• **Task directions**:
Look through the entries below and extract exactly the lines from the one containing "Datenschutzbestimmungen (948, 1220)" through the one containing "Hirdetési információk (225, 2536)", ends included.
*** Records supplied Section Begins ***
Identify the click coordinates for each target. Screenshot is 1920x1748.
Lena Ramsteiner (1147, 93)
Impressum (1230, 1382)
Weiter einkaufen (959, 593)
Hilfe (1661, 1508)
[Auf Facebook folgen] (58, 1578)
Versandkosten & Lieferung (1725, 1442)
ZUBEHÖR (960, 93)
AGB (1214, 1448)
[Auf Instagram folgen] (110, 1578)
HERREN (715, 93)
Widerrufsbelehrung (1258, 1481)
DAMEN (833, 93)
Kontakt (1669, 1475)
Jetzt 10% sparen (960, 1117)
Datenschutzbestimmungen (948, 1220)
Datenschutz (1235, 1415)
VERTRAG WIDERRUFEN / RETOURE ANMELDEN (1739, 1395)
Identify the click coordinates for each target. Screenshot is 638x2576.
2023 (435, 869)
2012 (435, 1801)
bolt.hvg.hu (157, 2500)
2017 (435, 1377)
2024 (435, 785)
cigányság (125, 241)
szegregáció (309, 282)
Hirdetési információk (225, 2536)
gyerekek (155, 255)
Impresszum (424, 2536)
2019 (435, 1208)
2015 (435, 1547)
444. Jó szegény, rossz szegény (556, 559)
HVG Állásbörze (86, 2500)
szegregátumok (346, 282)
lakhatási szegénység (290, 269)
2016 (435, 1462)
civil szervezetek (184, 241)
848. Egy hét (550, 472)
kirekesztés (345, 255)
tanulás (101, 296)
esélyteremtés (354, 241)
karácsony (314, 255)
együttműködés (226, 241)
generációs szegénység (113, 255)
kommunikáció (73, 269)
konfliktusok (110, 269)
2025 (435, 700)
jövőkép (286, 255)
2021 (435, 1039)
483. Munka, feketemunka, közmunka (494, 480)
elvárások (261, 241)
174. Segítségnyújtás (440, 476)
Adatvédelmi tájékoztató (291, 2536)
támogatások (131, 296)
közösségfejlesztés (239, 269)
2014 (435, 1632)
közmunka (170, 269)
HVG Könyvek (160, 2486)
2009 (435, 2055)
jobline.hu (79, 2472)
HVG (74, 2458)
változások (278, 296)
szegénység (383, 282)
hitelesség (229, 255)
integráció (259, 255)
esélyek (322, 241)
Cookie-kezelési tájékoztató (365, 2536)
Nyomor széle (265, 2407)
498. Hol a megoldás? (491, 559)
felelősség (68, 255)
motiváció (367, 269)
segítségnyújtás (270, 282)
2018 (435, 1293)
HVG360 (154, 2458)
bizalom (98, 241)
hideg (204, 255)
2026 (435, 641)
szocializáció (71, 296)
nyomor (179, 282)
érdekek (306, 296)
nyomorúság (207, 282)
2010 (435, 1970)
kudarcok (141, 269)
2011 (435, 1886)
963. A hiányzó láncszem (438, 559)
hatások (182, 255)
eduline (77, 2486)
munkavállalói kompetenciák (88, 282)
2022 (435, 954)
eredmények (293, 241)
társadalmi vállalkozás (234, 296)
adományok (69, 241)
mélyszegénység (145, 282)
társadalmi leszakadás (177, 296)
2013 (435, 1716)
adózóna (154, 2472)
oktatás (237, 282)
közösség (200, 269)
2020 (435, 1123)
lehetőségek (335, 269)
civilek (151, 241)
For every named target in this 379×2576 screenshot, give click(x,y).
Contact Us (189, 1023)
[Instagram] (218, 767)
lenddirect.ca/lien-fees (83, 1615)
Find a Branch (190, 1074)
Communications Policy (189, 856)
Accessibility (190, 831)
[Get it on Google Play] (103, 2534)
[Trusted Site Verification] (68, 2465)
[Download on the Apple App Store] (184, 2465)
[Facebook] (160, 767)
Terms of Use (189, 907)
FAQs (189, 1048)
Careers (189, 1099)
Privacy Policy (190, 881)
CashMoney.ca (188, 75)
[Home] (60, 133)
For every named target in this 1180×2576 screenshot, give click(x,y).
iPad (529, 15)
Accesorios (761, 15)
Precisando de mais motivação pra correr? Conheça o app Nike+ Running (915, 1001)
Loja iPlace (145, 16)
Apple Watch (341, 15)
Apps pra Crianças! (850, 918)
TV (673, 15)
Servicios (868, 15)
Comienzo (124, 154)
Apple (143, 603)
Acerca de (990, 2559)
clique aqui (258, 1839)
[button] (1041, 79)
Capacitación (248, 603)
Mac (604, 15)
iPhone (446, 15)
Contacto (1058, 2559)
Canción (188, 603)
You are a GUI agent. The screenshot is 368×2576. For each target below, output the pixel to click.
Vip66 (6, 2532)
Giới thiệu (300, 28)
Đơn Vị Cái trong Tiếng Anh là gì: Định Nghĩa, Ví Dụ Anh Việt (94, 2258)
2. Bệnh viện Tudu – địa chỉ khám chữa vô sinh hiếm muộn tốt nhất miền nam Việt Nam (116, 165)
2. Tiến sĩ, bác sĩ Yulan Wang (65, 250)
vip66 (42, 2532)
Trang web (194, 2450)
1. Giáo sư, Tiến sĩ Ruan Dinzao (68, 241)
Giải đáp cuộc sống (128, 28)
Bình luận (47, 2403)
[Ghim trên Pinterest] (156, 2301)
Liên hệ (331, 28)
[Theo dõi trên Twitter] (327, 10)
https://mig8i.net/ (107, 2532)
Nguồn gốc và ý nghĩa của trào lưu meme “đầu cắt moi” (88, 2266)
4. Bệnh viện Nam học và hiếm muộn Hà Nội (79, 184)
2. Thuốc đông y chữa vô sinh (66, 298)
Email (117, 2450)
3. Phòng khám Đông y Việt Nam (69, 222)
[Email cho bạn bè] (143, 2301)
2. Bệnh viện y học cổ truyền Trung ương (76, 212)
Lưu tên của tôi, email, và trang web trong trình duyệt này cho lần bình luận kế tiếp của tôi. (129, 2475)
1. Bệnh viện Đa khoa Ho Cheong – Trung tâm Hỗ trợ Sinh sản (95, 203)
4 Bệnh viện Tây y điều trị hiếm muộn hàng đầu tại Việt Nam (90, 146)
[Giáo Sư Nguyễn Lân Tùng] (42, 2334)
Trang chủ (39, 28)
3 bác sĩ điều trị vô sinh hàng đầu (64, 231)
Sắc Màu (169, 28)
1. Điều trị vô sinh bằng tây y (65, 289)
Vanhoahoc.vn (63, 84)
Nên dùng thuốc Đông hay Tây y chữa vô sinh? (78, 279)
*** Records supplied Section Ends ***
• **Response to this task**:
Datenschutzbestimmungen (948, 1220)
Datenschutz (1235, 1415)
VERTRAG WIDERRUFEN / RETOURE ANMELDEN (1739, 1395)
Identify the click coordinates for each target. Screenshot is 638x2576.
2023 (435, 869)
2012 (435, 1801)
bolt.hvg.hu (157, 2500)
2017 (435, 1377)
2024 (435, 785)
cigányság (125, 241)
szegregáció (309, 282)
Hirdetési információk (225, 2536)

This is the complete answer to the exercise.